Posted on:2007-08-21Degree:Ph.DType:Dissertation
University:University of Southern CaliforniaCandidate:Heath, MelanieFull Text:PDF
GTID:1456390005491133Subject:Sociology
Abstract/Summary:
"Fighting for Marriage" ethnographically explores the tensions between values and inequality over changing gender and sexual relations in the extensive project to restore heterosexual marriage. In 2004, I conducted ten months of research in Oklahoma as a case study of the broader politics of marriage in the United States. Oklahoma dedicated $10 million from its welfare block grant in 1999 to promote heterosexual marriage as a way to reduce poverty. It also successfully passed in 2004 a constitutional amendment to ban same-sex marriage.

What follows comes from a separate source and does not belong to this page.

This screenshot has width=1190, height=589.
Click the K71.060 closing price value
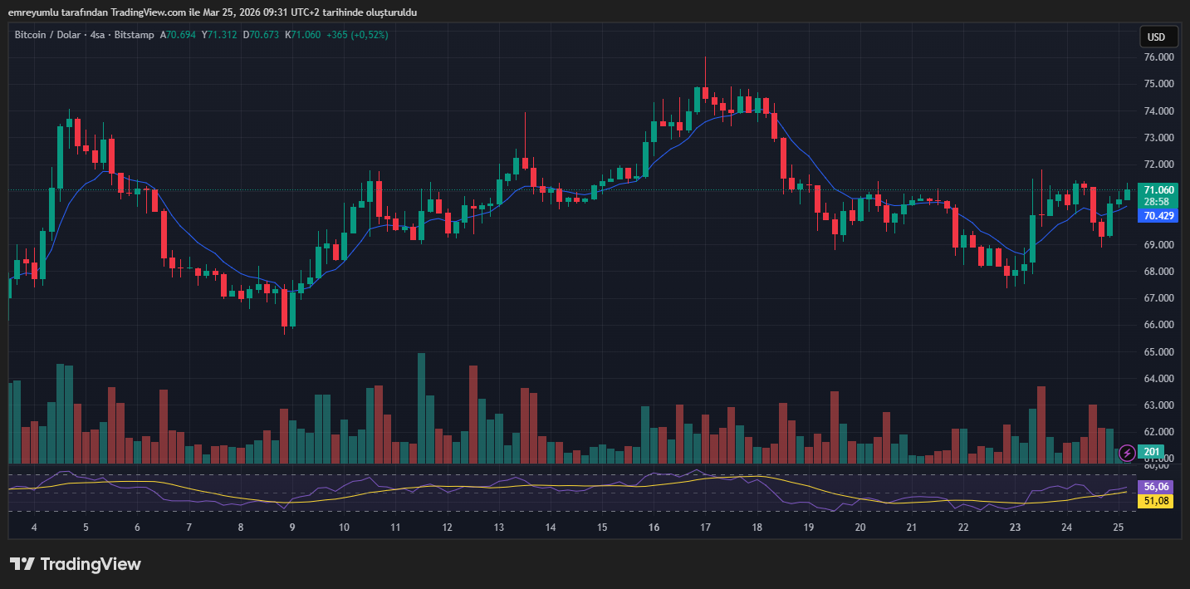point(303,35)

Based on participant observation and seventy in-depth interviews, I consider the productivity of culture in heterosexual marriage politics and its material consequences.;The cultural project to restore heterosexual marriage presents two frames. In Oklahoma, the "moral" frame, which claims moral authority to define gender and sexuality as fundamental to heterosexual marriage, took precedence over the "anti-poverty" frame, which concentrates more on the needs of poor single mothers. Rather than just target low-income families, marriage promotion redistributed welfare funds earmarked for needy families to provide free marriage education classes to "all Oklahomans" through community and religious organizations, and public state organizations. Consequently, the moral frame that seeks to transform the culture of marriage produced economic consequences that focused the benefits of marriage classes more on a white privileged population.;Both frames speak to an underlying anxiety over changes in gender relations and what this means to the unspoken power of heterosexuality. Yet, the less dominant anti-poverty frame brought some unintended consequences. One welfare office authorized marriage classes to poor single mothers. Tensions between values and economics led many workshop leaders to modify the curriculum to enhance relationship skills with significant others more broadly defined. Two lesbian couples also participated in two consecutive marriage workshops, silently challenging the heteronormative assumptions of the curriculum. Thus, this study suggests that, while efforts to restore heterosexual marriage seek to curtail changes in gender and sexual relations, they expand as well opportunities for thinking outside the one-man, one-woman box.